Joseph Safuto, a person experiencing homelessness, sued the City of Los Angeles, challenging the city's practice of towing vehicles as a mechanism for collecting debt — in this case two unpaid parking tickets that resulted in a lapsed registration.
At the time of the tow, Safuto was enrolled in the Community Assistance Parking Program, which allows people experiencing homelessness to pay off outstanding parking tickets by performing community service. Safuto informed the officer who towed his vehicle that he had submitted necessary proof and fees to register his car, and that he was participating in the Community Assistance Parking Program, but the officer had the car towed anyway.

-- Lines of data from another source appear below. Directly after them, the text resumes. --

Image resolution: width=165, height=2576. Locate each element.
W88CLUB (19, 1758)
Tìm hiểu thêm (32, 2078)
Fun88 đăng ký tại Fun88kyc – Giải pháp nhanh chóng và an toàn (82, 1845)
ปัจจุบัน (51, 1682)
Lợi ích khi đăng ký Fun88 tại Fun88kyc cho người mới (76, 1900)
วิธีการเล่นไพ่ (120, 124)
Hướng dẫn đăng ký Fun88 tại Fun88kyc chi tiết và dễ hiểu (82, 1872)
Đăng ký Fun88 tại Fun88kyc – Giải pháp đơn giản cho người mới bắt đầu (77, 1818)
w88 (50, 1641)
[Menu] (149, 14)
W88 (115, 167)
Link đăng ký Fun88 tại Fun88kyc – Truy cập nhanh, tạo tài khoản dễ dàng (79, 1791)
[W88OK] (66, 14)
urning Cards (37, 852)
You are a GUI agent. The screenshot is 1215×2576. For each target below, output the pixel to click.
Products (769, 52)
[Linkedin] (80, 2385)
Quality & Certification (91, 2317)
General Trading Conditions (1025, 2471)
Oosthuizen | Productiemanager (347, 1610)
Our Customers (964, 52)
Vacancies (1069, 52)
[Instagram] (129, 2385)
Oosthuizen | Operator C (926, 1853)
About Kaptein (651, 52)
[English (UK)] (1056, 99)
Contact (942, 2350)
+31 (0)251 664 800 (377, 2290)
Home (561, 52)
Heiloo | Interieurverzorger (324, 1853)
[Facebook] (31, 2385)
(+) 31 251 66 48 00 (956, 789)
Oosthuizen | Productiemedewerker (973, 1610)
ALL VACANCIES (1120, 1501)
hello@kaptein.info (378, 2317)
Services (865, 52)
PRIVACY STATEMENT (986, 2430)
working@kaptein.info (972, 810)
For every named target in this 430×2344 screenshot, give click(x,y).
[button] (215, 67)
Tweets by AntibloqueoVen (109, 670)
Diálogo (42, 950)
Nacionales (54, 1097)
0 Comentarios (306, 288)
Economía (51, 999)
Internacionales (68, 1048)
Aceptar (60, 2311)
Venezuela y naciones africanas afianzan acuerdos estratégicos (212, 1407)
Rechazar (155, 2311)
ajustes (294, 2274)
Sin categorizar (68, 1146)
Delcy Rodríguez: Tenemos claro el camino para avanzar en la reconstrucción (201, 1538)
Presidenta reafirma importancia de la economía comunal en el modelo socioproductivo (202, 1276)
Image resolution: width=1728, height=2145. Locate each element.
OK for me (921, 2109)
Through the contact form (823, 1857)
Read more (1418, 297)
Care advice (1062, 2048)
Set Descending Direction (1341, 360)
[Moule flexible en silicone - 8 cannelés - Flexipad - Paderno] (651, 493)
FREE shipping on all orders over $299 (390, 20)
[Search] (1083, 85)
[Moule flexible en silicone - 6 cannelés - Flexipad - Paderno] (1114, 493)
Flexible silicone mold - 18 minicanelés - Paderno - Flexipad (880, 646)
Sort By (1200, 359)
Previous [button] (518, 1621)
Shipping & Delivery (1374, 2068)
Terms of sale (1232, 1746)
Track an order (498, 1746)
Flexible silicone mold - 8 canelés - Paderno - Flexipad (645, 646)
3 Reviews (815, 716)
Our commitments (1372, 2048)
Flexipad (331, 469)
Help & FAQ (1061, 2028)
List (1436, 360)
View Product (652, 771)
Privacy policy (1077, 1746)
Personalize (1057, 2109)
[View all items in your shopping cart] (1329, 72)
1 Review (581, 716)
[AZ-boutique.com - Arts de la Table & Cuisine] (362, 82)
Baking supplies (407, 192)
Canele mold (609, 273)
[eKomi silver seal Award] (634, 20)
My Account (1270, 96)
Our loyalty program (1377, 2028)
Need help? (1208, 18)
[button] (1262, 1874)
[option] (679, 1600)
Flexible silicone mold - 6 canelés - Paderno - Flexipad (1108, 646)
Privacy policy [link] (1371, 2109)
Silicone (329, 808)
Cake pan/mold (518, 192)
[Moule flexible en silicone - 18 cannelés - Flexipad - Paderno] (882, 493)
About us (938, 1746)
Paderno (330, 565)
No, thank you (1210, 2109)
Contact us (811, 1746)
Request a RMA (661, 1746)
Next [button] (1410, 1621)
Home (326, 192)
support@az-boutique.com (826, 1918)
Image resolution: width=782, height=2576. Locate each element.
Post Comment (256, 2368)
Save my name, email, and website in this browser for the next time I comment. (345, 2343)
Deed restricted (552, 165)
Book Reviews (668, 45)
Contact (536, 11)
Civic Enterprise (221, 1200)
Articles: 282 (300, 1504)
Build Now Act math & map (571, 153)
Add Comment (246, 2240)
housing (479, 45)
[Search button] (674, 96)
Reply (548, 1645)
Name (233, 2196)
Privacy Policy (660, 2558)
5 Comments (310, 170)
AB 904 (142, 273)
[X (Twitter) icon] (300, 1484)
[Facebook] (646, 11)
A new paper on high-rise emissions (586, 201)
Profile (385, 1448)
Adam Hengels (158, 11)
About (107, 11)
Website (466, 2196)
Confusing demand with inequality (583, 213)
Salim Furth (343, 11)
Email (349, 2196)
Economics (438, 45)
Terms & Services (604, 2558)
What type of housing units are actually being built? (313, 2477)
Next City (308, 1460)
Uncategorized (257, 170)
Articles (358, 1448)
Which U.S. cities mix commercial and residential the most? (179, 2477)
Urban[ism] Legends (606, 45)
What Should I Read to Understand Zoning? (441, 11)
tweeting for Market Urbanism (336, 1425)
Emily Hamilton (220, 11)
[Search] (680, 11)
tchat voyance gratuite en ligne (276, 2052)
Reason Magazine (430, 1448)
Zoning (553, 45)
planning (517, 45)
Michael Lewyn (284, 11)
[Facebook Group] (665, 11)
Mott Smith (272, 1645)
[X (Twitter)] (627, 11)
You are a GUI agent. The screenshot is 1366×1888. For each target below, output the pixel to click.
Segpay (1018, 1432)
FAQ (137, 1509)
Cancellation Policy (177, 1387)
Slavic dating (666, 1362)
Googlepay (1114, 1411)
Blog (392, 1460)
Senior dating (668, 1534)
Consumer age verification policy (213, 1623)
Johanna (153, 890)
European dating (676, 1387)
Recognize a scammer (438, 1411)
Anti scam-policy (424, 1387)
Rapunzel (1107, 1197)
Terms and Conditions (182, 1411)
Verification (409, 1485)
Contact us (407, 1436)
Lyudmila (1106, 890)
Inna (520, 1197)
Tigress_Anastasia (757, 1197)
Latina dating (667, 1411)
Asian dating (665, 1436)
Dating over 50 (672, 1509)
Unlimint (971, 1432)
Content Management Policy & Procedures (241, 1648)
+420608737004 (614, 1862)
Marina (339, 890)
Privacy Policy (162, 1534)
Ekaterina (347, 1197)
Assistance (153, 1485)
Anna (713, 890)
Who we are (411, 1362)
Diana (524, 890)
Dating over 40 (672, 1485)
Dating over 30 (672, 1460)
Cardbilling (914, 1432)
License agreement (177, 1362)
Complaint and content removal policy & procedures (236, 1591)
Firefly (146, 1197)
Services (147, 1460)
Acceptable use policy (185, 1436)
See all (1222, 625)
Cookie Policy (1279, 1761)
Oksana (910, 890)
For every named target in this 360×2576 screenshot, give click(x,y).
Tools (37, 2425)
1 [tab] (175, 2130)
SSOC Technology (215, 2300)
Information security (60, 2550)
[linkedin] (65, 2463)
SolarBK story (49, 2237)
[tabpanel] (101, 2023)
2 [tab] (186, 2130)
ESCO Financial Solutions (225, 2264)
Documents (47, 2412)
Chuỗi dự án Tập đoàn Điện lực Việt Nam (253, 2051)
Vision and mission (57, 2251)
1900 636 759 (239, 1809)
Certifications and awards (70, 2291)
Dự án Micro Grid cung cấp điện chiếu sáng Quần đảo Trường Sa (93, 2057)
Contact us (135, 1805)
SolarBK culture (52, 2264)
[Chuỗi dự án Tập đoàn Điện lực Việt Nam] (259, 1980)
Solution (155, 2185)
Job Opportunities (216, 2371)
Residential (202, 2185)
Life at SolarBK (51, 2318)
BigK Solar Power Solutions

Safuto later presented this information at an administrative hearing, where he contested the tow, but the administrative officer only considered that the car had not been registered at the time of the tow. Because Safuto was unable to pay the fees associated with the tow — including a $115 City of Los Angeles "vehicle release fee," a $41.50 daily storage fee, and a $70 lien processing fee — the towing company sold his car at lien sale. Despite the fact that the car was sold, Safuto was charged $1004.50 to cover the lien and he still had to do the community service to work off the parking ticket debt.
The lawsuit challenges the city's practice of towing vehicles without a public safety justification solely because of lapsed registration, and it challenges the way the city conducts towing hearings.